Brett Krutzsch (born September 17, 1979) is a scholar of religion at the Center for Religion and Media at New York University, where he serves as Editor of the online magazine The Revealer and teaches in NYU's Department of Religious Studies. He is the author of the 2019 book, Dying to Be Normal: Gay Martyrs and the Transformation of American Sexual Politics from Oxford University Press. His writing has appeared in the Washington Post, Newsday, The Advocate, and he has been featured on NPR.

== Education and personal life ==
Krutzsch received his B.A. from Emory University and M.A. from New York University. He earned his Ph.D. in religion from Temple University, studying under Rebecca Alpert. In 2013, Krutzsch married Kevin Williams. They live in Manhattan, New York.

==Career==
Before he joined NYU's Center for Religion and Media in 2019, Krutzsch taught at Haverford College as a Visiting Assistant Professor of Religion, and at the College of Wooster as the Walter D. Foss Visiting Assistant Professor of Religious Studies and Women's, Gender, and Sexuality Studies.
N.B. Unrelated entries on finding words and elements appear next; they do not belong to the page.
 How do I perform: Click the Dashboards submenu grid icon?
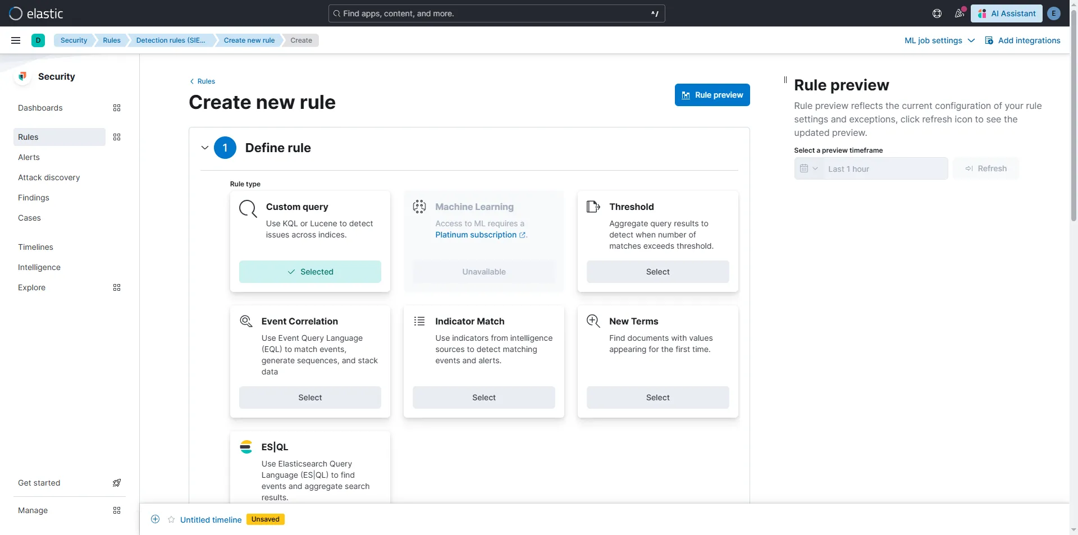pos(117,108)
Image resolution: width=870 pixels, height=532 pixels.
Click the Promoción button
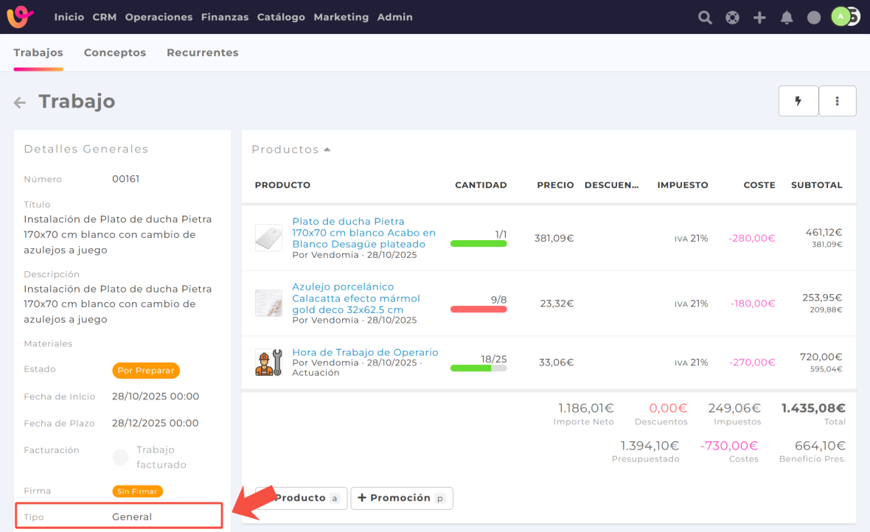click(x=401, y=498)
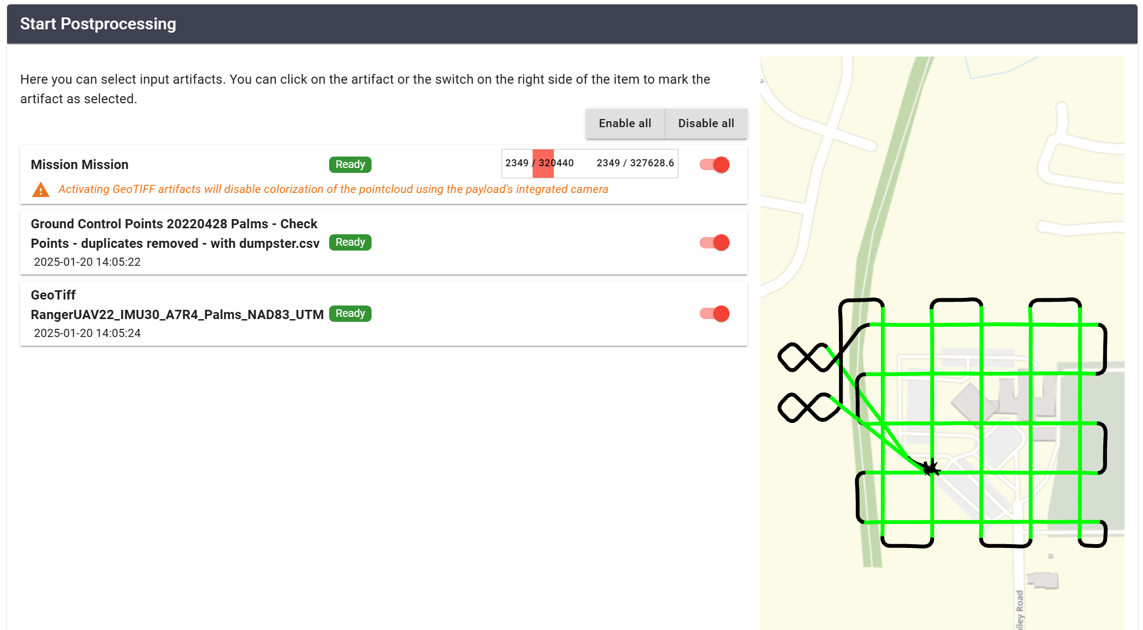
Task: Click the orange warning triangle icon
Action: (x=41, y=190)
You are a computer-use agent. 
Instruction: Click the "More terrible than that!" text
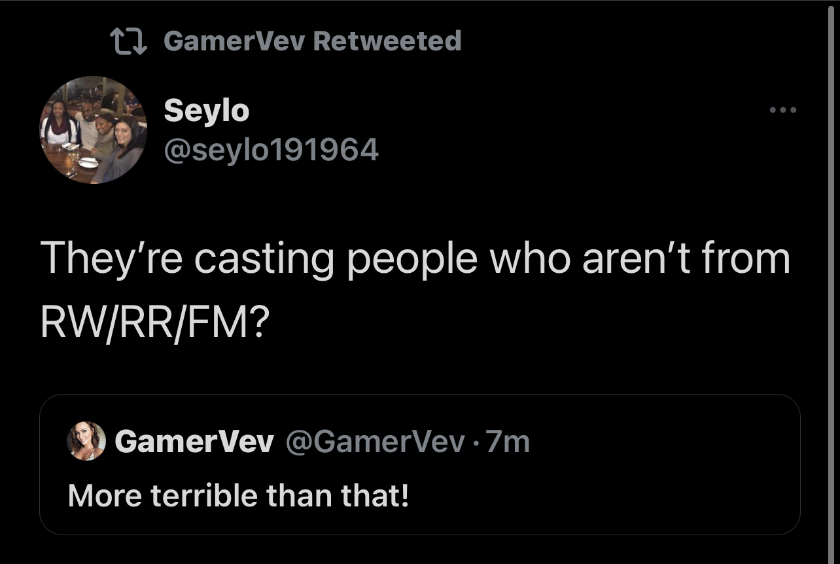(x=239, y=495)
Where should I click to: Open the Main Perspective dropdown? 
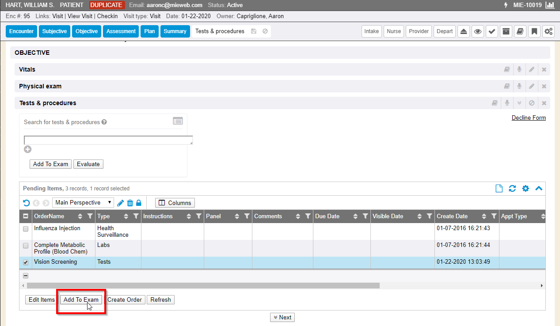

Krutzsch is an expert on LGBTQ history and religion in America. His first book, Dying to Be Normal: Gay Martyrs and the Transformation of American Sexual Politics, from Oxford University Press examines how religion shaped LGBTQ political action in the United States. The book explores how LGBTQ activists used the deaths of Matthew Shepard, Harvey Milk, Tyler Clementi, Brandon Teena, F.C. Martinez, campaigns like the It Gets Better Project, and national tragedies like the Pulse nightclub shooting for political purposes to promote assimilation. In 2020, Dying to Be Normal was named a Lambda Literary Award finalist for best LGBTQ nonfiction book of the year.

Krutzsch has published on religion and LGBTQ politics in several scholarly journals including American Jewish History,Theology and Sexuality, the Journal of Popular Culture, and Biblical Interpretation. In 2015, Krutzsch received the LGBTQ Religious History Award for his research and writing on Matthew Shepard.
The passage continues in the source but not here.